Kehadiran Bapak Elza Peldi Taher pada acara penthabisan di Gereja Paskalis Cempaka Putih Jakarta, menjadi kebahagiaan dan dukungan moral para pejuang pluralisme bagi Romo Yohanes Wahyu Prasetyo OFM yang memilih jalannya dengan tidak menikah bahkan seluruh dirinya dipersembahkan bagi pelayanan gereja katolik, pelayanan  kemanusiaan bagi bomun communae dalam dan melalui tarekat OFM.

Saya menelpon Frater Wahyu dan menanyakan alasan mengapa ia memilih tarekat OFM untuk menjadi imam? Jawabnya, “Saya dulu tertarik dengan dua orang pastor yaitu Pastor Prof. Dr. C. Groenen OFM dan Pastor Prof. Dr. Nico Syukur Dister OFM. Keduanya merupakan pastor yang sangat pintar dan cerdas”.

Sontak tanpa disadari, saya katakan, “Frater… Kedua pastor itu sering mempersembahkan misa di paroki kami di Jayapura. Mereka berdua dosen di Sekolah Tinggi Filsafat Fajar Timur Abepura Jayapura”. Demikian sekilas dua tokoh  yang juga pastor itu menjadi motivator pilihan terekat OFM.

Pastor Wahyu bersama mentornya Dr. Budhy Munawar Rachman melalui pengetahuan filsafat mereka mendorong berbagai macam mazhab, entah itu mazhab sofis, positivisme, empirisme, rasionalisme, eksistensialisme, strukturalisme, politik, lingkungan hidup bahkan teologi sekali pun bersama para ahli yang memiliki pengetahuan terkait, mau membagi ilmu pengetahuan bagi pembangunan bangsa Indonesia.

Kala itu Pastor Wahyu membawakan materi dengan judul “Evaluasi terhadap Utilitarianisme” dan ia mengatakan, Sokrates pernah berkata, “Hidup yang tidak diselidiki tidaklah layak untuk dihayati”. Itulah  alasan mengapa harus berfilsafat.

Pada momentum ini, seorang Pastor Wahyu ingin mengatakan kepada kita semua, bahwa hampir semua orang semasanya mengisi hidup mereka dengan berbagai tujuan seperti nama harum, harta, jabatan alias tahkta, kenikmatan, tanpa pernah bertanya pada dirinya secara serius apakah hal-hal itu penting atau tidak?

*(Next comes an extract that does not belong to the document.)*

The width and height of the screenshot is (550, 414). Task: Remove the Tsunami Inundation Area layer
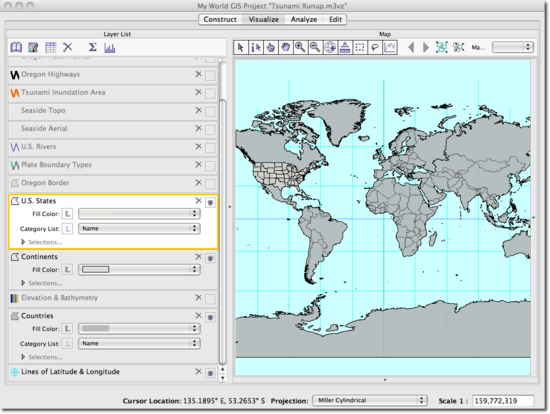coord(199,92)
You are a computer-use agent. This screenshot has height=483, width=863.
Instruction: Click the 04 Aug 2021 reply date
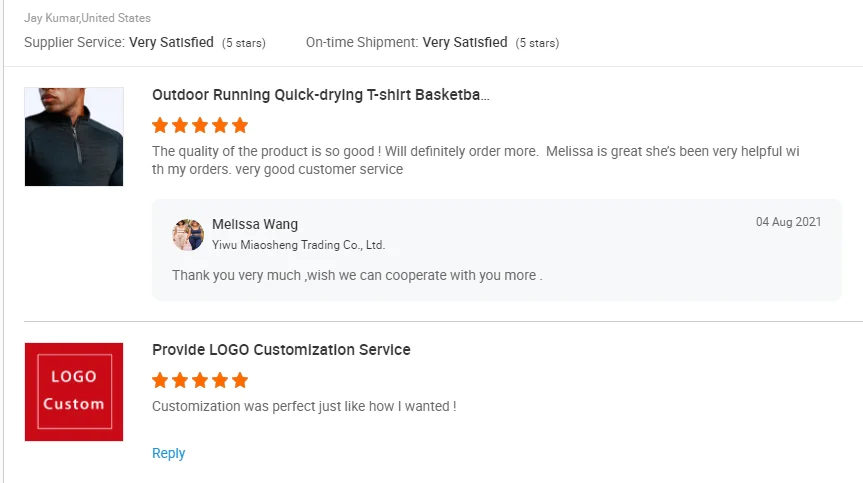(x=788, y=222)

Pastor Wahyu pun menegaskan, “Karena  tanpa mengajukan pertanyaan secara serius mendapatkan jawabannya, maka niscaya tak pernah mereka mendapatkan atau mengetahui  apakah  tindakan mereka benar atau tidak. Dengan demikian mereka disia-siakan dalam mengejar tujuan-tujuan yang tak berguna atau bahkan berbahaya”.

Berfilsafat adalah mencari akar terdalam realitas. Filsafat mendorong manusia hidup bijak, berpikir kritis terhadap semua fenomena dari berbagai sudut pandang ilmu pengetahuan. Bahwa pilihan menjadi imam adalah bukan hanya sebuah refleksi kritis-filosofis, namun telebih pilihan penghayatan terhadap spiritualitas Santo Fransiskus dalam penghayatan pelayanan umat Allah terlebih pluralitas hidup berbangsa dan bernegara pada promosi peace building.

Proficiat Pastor Wahyu. Tuhan Yesus Menyertai Karya Penggembalaanmu sebagai seorang Imam Katolik bertugas untuk menguduskan,  sebagai nabi,  menggembalakan umat dan  raja yang  memimpin dan mewartakan kabar gembira Tuhan. Salam Hormat dari Papua.